This is a super easy quinoa pilaf that works well as a side or even as a main dish.
More holiday recipes: Butternut Squash Ratatouille with Chimichurri Tofu, Sweet Orange-Rosemary Shrub, Cauliflower Comfort Bake
For this quinoa pilaf, I made my grains in the rice cooker, but you can cook yours on the stovetop if you don’t have a rice cooker. Did you know that you can cook quinoa in the rice cooker? You can actually cook pretty much any grain you want in there, quinoa included. You can also make lentils in the rice cooker! Just learn from my cooking disaster and don’t try making rice cooker steel cut oats, OK?
ANYWAY. Enough about my rice cooker obsession.
What I love about a pilaf recipe is that it’s so versatile. If you don’t have quinoa, you can use rice, millet, or wheat berries. The veggies are also totally mix-uppable. Asparagus and mushrooms is lovely, but broccoli and carrots would be nice. Or Brussels sprouts and caramelized onions. Ooh or some roasted butternut squash, maybe? Think of my quinoa pilaf as a jumping-off point for your own pilaf recipe!

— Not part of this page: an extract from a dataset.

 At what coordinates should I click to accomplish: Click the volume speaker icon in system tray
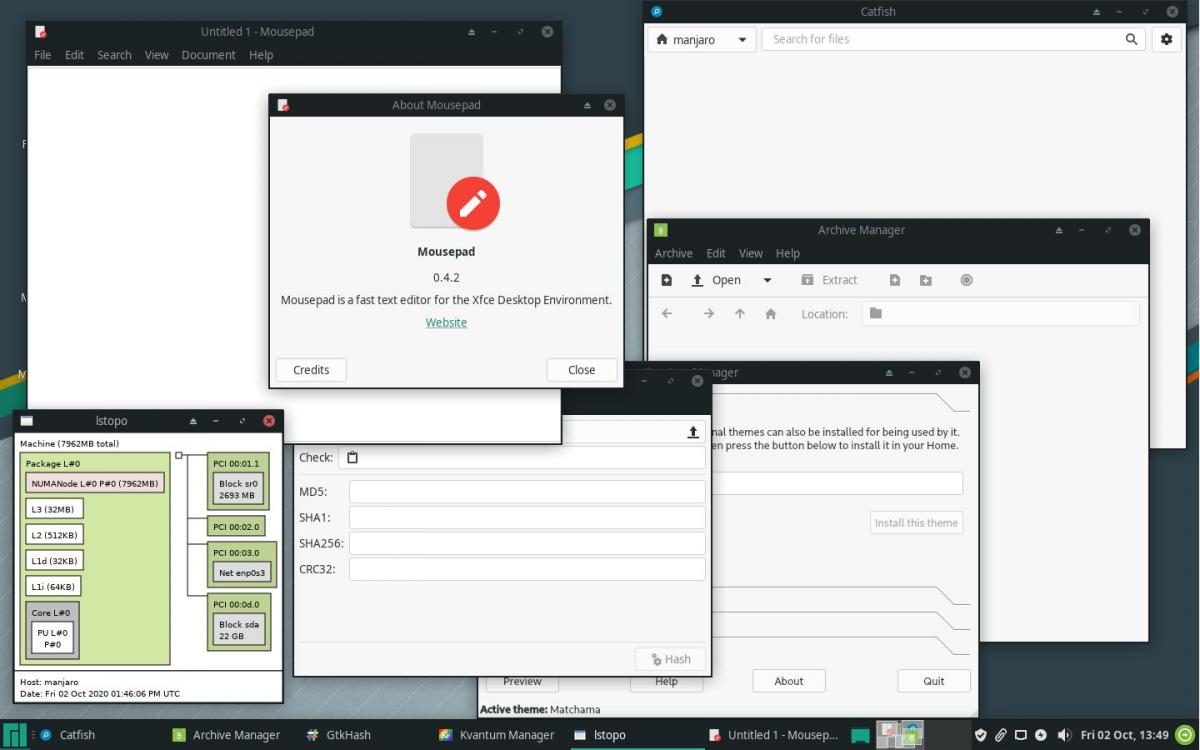[x=1062, y=735]
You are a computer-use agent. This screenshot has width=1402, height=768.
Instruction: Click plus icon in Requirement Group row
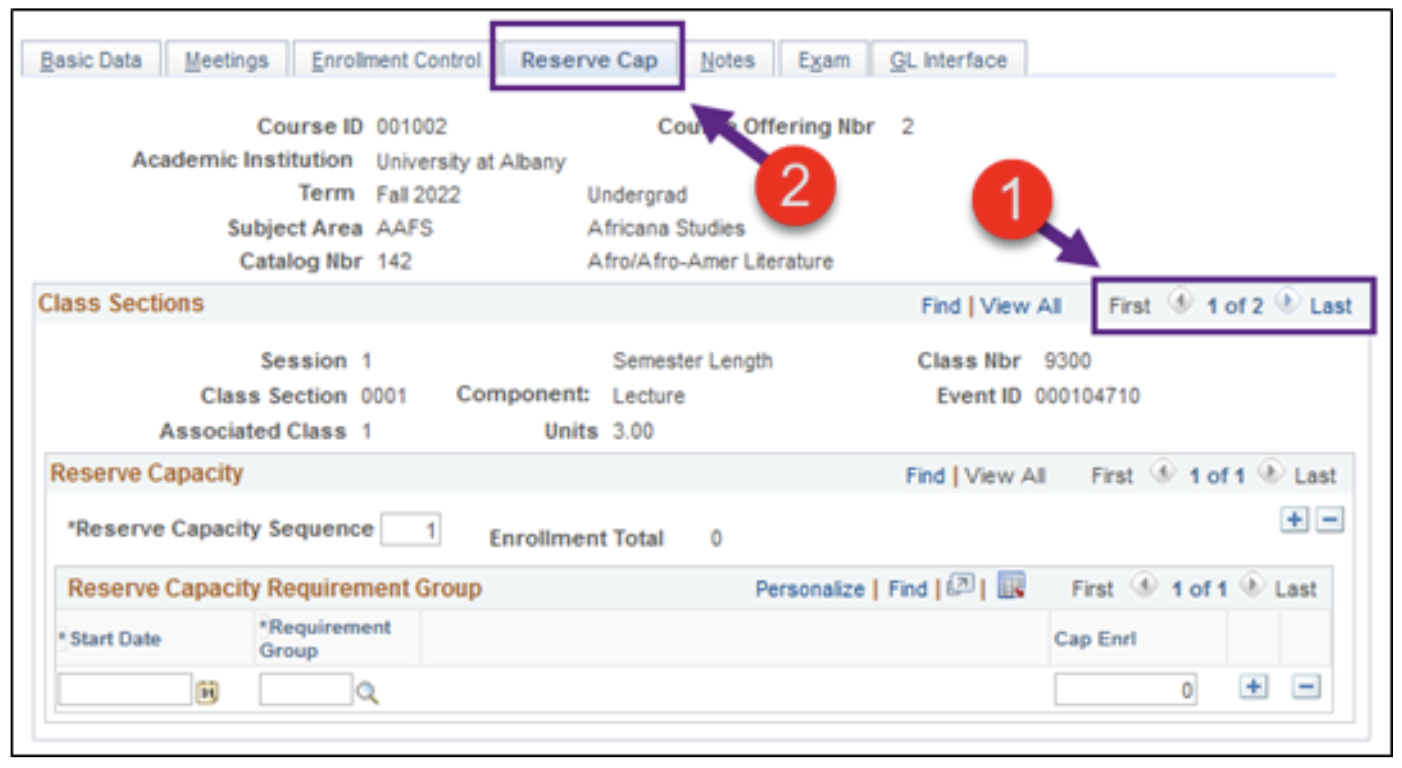(1253, 687)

Quinoa Pilaf with Asparagus and Button Mushrooms
The mushrooms go into the pan a little bit earlier than you might expect. Starting them a bit sooner lets them go from soft to a little bit browned and crispy. It’s such a nice texture paired with the fluffy quinoa!
Yield: 4 main dishes or 6-8 sides
- 1 cup dry quinoa
- 2 cups vegetable broth
- 1/4 cup olive oil
- 4 cloves garlic, minced
- 1/2 a sweet onion, chopped
- 8 ounces sliced button mushrooms
- 2 cups chopped asparagus (1″-1 1/2″ pieces), woody bottom of the stems removed
- 1/2 teaspoon dried thyme
- 1/2 teaspoon dried sage
- Put the quinoa and broth into your rice cooker, and turn it on. When the cooker clicks off, it’s ready. If you’re cooking on the stovetop, bring the broth to a boil, add the quinoa, and reduce the heat to low. Simmer – covered – until all of the water absorbs. It takes about 10-15 minutes on the stove.

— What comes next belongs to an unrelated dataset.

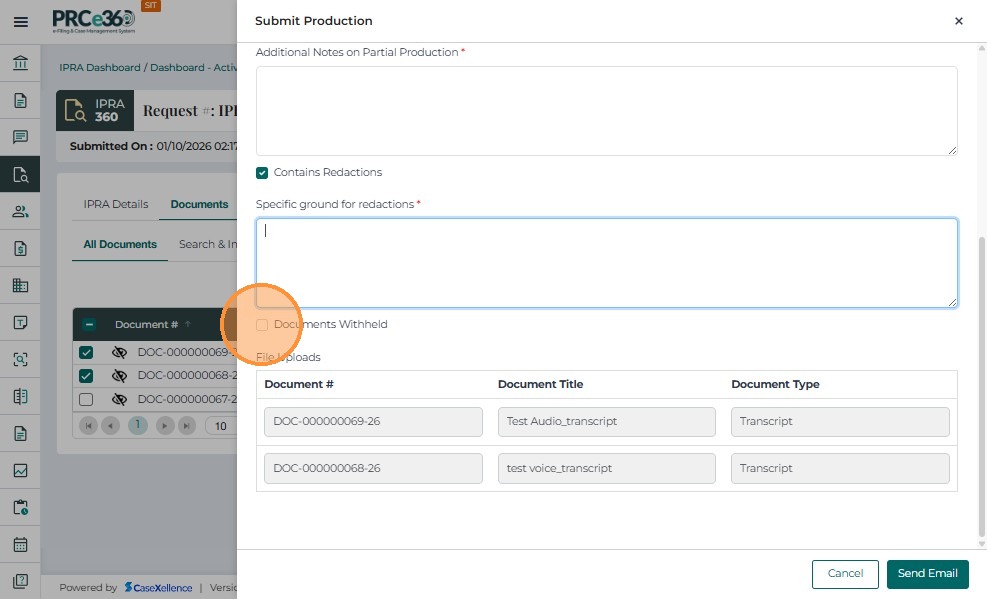The height and width of the screenshot is (599, 987).
Task: Open the calendar sidebar icon
Action: coord(20,545)

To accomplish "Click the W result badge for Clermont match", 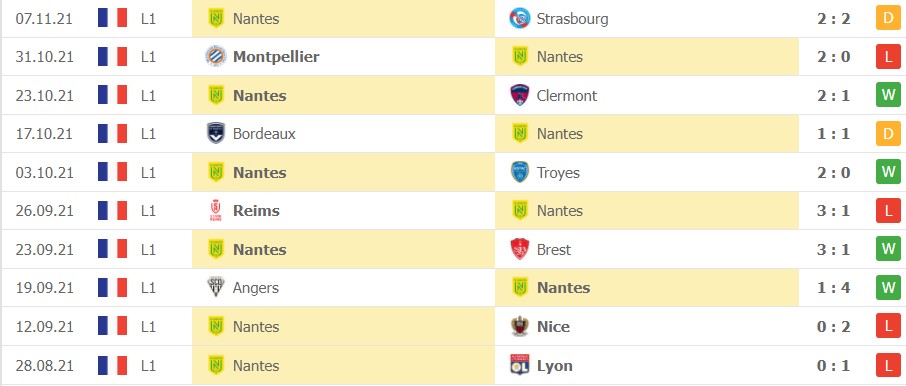I will [x=888, y=95].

- While the quinoa cooks, heat your oil on medium high in a medium skillet. Add the garlic, onion, and mushroom and cook, stirring, until the onions turn translucent and the mushrooms soften.
- Add the asparagus, thyme, and sage, and cook until the asparagus turns bright green.
- Toss the quinoa and veggies together in a large serving bowl, and eat up!